I have almost given up writing a book on de-converting from Jehovah's Witness to naturalist, simply because researching their publications is so mind-numbing. I wouldn't wish it upon anyone - the mental acrobatics they employ are physically painful to follow.

By Glenn Davey (not verified) on 01 Jan 2009 #permalink

Thanks for that, Jason. Last year, I was having a discussion with someone on Ray Comfort's blog (I know, sometimes I'm a glutton for punishment) who was pretty much using those exact quotes you listed.

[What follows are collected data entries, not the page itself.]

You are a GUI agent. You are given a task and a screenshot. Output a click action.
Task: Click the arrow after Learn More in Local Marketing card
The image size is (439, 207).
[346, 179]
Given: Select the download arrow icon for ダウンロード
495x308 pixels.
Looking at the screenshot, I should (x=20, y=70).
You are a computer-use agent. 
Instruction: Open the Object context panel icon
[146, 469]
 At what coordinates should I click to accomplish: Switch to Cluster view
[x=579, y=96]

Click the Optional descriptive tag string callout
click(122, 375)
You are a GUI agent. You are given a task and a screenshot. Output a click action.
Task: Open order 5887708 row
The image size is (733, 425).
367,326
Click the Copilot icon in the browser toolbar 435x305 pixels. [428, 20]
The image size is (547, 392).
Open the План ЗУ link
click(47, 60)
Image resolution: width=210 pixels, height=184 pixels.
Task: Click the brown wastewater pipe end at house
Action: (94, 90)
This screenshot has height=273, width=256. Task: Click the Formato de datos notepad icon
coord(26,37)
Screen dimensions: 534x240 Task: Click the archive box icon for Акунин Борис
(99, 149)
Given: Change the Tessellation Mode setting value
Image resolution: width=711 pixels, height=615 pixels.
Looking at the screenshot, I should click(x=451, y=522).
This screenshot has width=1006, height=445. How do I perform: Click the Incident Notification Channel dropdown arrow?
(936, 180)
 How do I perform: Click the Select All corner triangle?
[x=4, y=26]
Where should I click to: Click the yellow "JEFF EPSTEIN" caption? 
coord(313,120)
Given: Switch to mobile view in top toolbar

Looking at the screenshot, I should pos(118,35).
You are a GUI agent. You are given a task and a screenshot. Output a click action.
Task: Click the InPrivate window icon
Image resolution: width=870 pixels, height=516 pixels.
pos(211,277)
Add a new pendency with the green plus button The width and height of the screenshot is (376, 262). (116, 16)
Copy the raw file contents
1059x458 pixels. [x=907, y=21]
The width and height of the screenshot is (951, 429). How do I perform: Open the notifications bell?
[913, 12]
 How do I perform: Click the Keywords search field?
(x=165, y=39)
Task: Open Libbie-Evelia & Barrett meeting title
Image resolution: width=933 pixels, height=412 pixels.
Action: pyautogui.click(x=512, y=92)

I was finding it exceedingly frustrating when he kept insisting on using ridiculous comments, like when he stated that I couldn't use logic as a tool for argument or understanding phenomena unless I could explain where logic "came from".

At least now I know where he stole those ideas from, and what the hell he was trying to get at. What a maroon!

Re: "1. God is the necessary precondition for logic (by the impossiblity of the contrary)"

Sam Harris provided an amusing and straight-forward refutation of this kind of definitional hand-waving in an online debate in 2007. I think it went like this:
The martzipan at the center of the sun is, by definition, at the center of the sun. Therefore, you must concede that there's martipan at the center of the sun." QED

Of course it's the same as saying, "I define X as being true. Therefore, BY DEFINITION, X is true."

Is G-Theory the answer?
Young Earth creationists bring the Bible into scientific disrepute, as did religious leaders in the days of Galileo. No wonder they are ridiculed.

But take a look at TheDarwinDelusion.com which claims to corrects the misconceptions of both crazy creationists and evolutionists. It revisits the neglected G-Theory teachings of William Buckland, Oxford University's very first professor of geology, that easily reconcile Genesis and Science.

Just thought I would point out -- part of the big bang hypothesis is something called 'quantum fluctuation', which is derived from the 'uncertainty principle'.

Basically, it means they don't know what exactly happened and are having a very difficult time.

I offer one book of Job:

Job 38:4
Where wast thou when I laid the foundations of the earth? declare, if thou hast understanding.